If $\lambda$ is the linear charge density of the right rod, then find the force due to left rod on an element of length dx on the right rod which is at a distance of x from the left rod. Now integrate, putting the proper limits of x, that is, the values of x on the left and right extremities of the rod on the right respectively.

3. Mar 28, 2008

### Nasserz

can someone explain a litle bit more .. didn't really understand ... my english isnt that good

4. Mar 28, 2008

### Shooting Star

So you don’t need a push, but a slightly bigger shove. Here goes!

Draw a diagram first of the two rods. Take a small length dx on the right rod, at a distance x from the right tip of the left rod. This dx length has got a charge of dq = $\lambda$dx.

What is the field at this point due to the charge of the left rod? This is at a distance of x from the right end of the left rod. Apply the formula you have written. (I have not checked it, but looks all right.) The field should be then KQ/[x(x+2a)].

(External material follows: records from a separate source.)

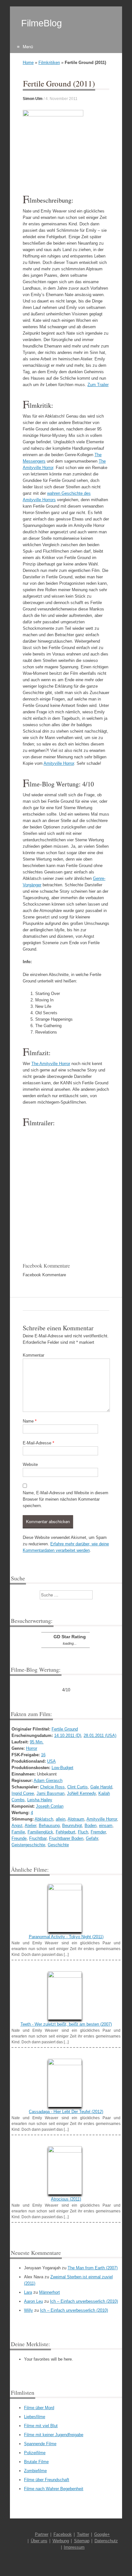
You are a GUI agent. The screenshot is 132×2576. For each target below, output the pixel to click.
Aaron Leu (33, 2301)
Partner (41, 2534)
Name (30, 1421)
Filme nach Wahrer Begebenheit (53, 2488)
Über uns (39, 2540)
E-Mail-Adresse (38, 1443)
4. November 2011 (61, 98)
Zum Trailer (98, 384)
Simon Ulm (33, 98)
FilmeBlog (41, 23)
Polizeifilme (34, 2452)
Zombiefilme (35, 2470)
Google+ (102, 2534)
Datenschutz (106, 2540)
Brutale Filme (36, 2461)
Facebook (63, 2534)
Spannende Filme (40, 2443)
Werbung (61, 2540)
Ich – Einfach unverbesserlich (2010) (84, 2301)
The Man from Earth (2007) (93, 2267)
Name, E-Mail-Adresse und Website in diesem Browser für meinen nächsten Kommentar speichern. (65, 1499)
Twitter (83, 2534)
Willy (28, 2310)
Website (30, 1464)
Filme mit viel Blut (41, 2425)
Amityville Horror (59, 763)
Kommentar (33, 1355)
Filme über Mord (39, 2407)
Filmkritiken (49, 62)
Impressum (74, 2547)
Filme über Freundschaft (46, 2479)
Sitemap (81, 2540)
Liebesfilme (34, 2416)
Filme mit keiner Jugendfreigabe (53, 2434)
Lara (28, 2292)
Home (28, 62)
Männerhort (49, 2292)
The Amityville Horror (50, 1063)
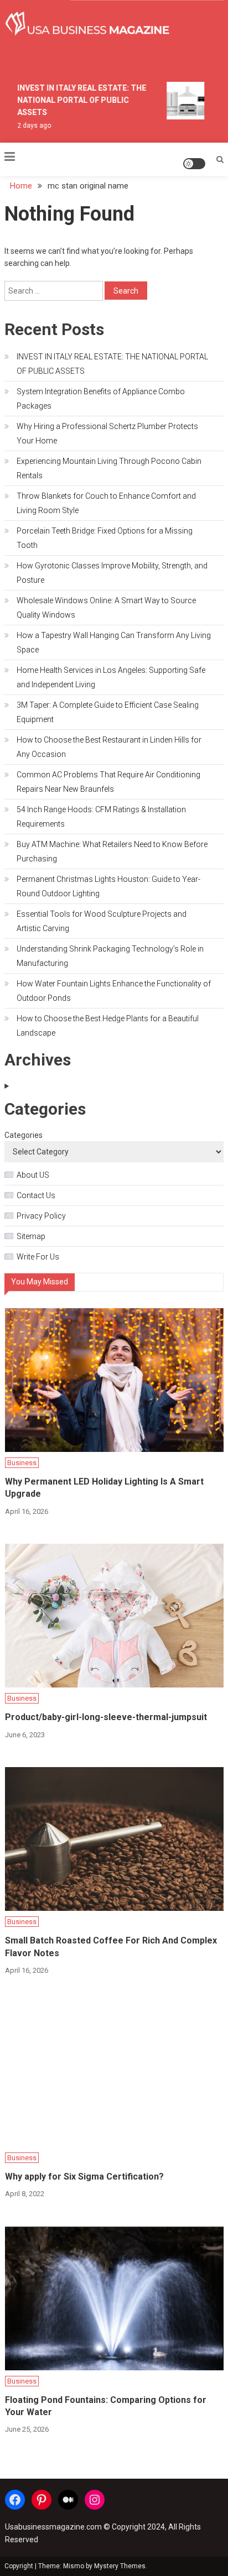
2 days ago (30, 125)
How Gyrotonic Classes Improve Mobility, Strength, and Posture (112, 572)
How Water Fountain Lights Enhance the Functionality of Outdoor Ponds (114, 990)
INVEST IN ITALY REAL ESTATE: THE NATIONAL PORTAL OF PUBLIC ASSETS (77, 100)
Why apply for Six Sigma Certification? (84, 2176)
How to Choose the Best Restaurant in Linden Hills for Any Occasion (109, 747)
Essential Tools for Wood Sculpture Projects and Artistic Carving (101, 921)
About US (33, 1175)
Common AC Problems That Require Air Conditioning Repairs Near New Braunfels (108, 781)
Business (22, 1463)
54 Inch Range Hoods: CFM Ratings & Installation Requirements (101, 816)
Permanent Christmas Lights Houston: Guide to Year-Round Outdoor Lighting (108, 886)
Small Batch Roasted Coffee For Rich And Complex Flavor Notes (111, 1946)
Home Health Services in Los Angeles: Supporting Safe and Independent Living (111, 677)
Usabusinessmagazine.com (53, 2526)
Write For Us (38, 1256)
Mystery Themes (120, 2566)
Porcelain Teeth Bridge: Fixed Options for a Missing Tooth (105, 538)
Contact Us (36, 1195)
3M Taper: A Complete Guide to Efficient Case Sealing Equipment (108, 712)
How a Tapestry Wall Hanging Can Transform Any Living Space (114, 642)
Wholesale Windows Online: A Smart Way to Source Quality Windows (106, 607)
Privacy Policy (41, 1215)
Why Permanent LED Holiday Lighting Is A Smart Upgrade (104, 1487)
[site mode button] (194, 163)
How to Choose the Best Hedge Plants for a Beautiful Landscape (108, 1025)
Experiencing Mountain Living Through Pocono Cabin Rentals (109, 468)
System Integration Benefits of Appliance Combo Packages (101, 398)
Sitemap (31, 1236)
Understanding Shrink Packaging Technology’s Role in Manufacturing (110, 956)
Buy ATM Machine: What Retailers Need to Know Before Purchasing (112, 851)
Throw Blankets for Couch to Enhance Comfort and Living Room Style (106, 503)
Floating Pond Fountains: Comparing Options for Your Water (105, 2406)
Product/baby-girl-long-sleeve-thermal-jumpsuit (106, 1717)
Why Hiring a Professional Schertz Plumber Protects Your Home (107, 433)
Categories (23, 1135)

So the force on this dq on the right rod should be given by:

dF = Field*Charge = KQdq/[x(x+a)] = K$\lambda$dx/[x(x+a)] => the total force F should be given by:

$$F = \int^{b}_{b-2a}\frac{KQ\lambda dx}{x(x+2a)}$$.

Last edited: Mar 28, 2008
5. Mar 28, 2008

### Nasserz

thanks mate , thats very helpful ... :)

6. Mar 29, 2008

### Nasserz

I continued the integration .. and I got as final answer : F = (KQ^2/4a^2)ln(b^2/b^2 - 4a^2)
I think it is right , can you confirm this ?
thanks alot mate , I really appreciate your help ^_^ , you are the best.

7. Mar 29, 2008

### Shooting Star

Bracket is missing: (KQ^2/4a^2)ln(b^2/(b^2 - 4a^2)).